In this post, we briefly demonstrates this functionality.
Rosenbrock problem
Let’s consider the classic Rosenbrock problem to begin with:
$$ \begin{align} \displaystyle \underset{x,y} {\text{minimize}}\quad &\displaystyle (1-x)^2+(y-x^2)^2 \ \end{align} $$
In CasADi’s Opti syntax, we can easily transcribe this to computer code:
opti = casadi.Opti();
x = opti.variable();
y = opti.variable();
opti.minimize((1-x)^2+(y-x^2)^2);
opti.solver('ipopt');
sol = opti.solve();
plot(sol.value(x),sol.value(y),'o');
Let’s make a variation on the problem by adding an equality constraint:
$$ \begin{align} \displaystyle \underset{x,y} {\text{minimize}}\quad &\displaystyle (1-x)^2+(y-x^2)^2 \newline \text{subject to} \, \quad & x^2+y^2=1 \end{align} $$
opti.minimize((1-x)^2+(y-x^2)^2);
opti.subject_to(x^2+y^2==1);
opti.solver('ipopt');
sol = opti.solve();
We may add in fact any number of equality/inequality constraints:
$$ \begin{align} \displaystyle \underset{x,y} {\text{minimize}}\quad &\displaystyle (1-x)^2+(y-x^2)^2 \newline \text{subject to} \, \quad & x^2+y^2=1 \newline & y\geq x \end{align} $$
opti.minimize((1-x)^2+(y-x^2)^2);
opti.subject_to(x^2+y^2==1);
opti.subject_to(y>=x);
opti.solver('ipopt');
sol = opti.solve();
We can also create a parametric NLP, were a parameter is getting fixed at solution time:
opti = casadi.Opti();
x = opti.variable();
y = opti.variable();
r = opti.parameter();
opti.minimize((1-x)^2+(y-x^2)^2);
con = x^2+y^2<=r;
opti.subject_to(con);
opti.solver('ipopt');
for r_value=linspace(1,3,25)
opti.set_value(r,r_value)
sol = opti.solve();
plot(r_value,sol.value(f),'ko')
end
We may access the value of the Lagrange multiplier associated with the constraint using:
sol.value(opti.dual(con))
The Lagrange multiplier can be interpreted as the sensitivity of the optimal cost with respect to the relaxation of the constraint. We plotted the slope given by the Langrange multiplier in red in the figure below.
Download code: rosenbrock.m
Hanging chain problem
Next, we will visit the hanging chain problem.

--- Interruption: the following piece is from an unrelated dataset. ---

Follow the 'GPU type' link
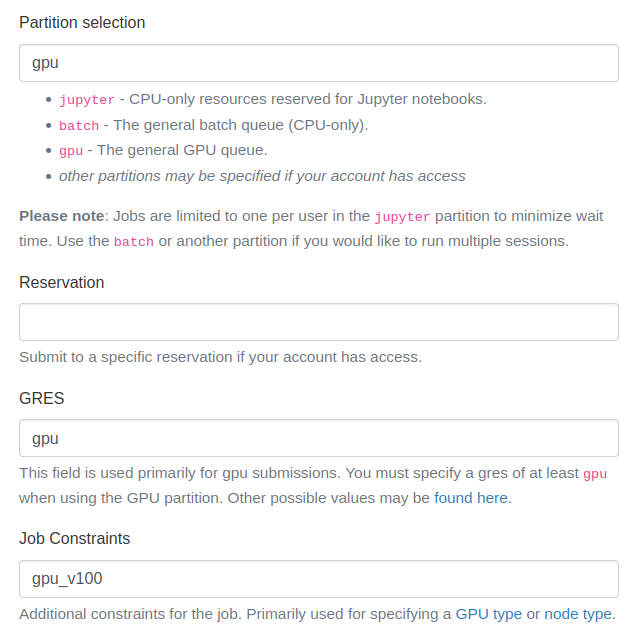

We consider $N$ point masses, connected by springs, hung from two fixed points at $(-2,1)$ and $(2,1)$, subject to gravity.
We seek the rest position of the system, obtained by minimizing the total energy in the system.
Consider that point mass $i$ has position $(x_i,y_i)$, we can write the gravitational potential energy as
$$ V_g = g m \sum_{i=1}^N y_i, $$
and the total spring potential energy as:
$$ V_s = \frac{1}{2} \sum_{i=1}^{N-1} D \left((x_i-x_{i+1})^2+(y_i-y_{i+1})^2\right). $$
We can do this in Opti using a oneliner, or a for loop:
opti = casadi.Opti();
p = opti.variable(2,N);
x = p(1,:);
y = p(2,:);
V = 0.5*D*sum((x(1:N-1)-x(2:N)).^2+(y(1:N-1)-y(2:N)).^2);
V = V + g*sum(m*y);
opti.minimize(V);
opti.subject_to(p(:,1)==[-2;1])
opti.subject_to(p(:,end)==[2;1])
opti.solver('ipopt');
sol = opti.solve();
plot(sol.value(x),sol.value(y),'-o')
After a first solve, further constraints can be added, e.g. a ground constrained
opti.subject_to(y>=cos(0.1*x)-0.5);
sol = opti.solve();
We can make the problem more numerically challenging by setting a nonzero restlength for the spring:
V = 0.5*sum(D*(sqrt((x(1:N-1)-x(2:N)).^2+(y(1:N-1)-y(2:N)).^2)-L/N).^2);
V = V + g*sum(m*y);
opti.minimize(V);
When the problem is nonconvex it’s always a good idea to provide initial guesses for your decision variables:
opti.set_initial(x,linspace(-2,2,N));
opti.set_initial(y,1);
When the going get’s tough, you may find it helpful to plot the intermediate solution for each iteration of the solver:
opti.callback(@(i) plot(opti.debug.value(x),opti.debug.value(y),'DisplayName',num2str(i)))
(Credits to Milan Vukov for delivering this problem)
Download code: chain.m
For more details about Opti, see Chapter 9 of the users guide. For an optimal control example, see the race car example.
Using Opti, you have the scalability of CasADi algorithmic differentiation available, in a user friendly packaging. Ideal for teaching!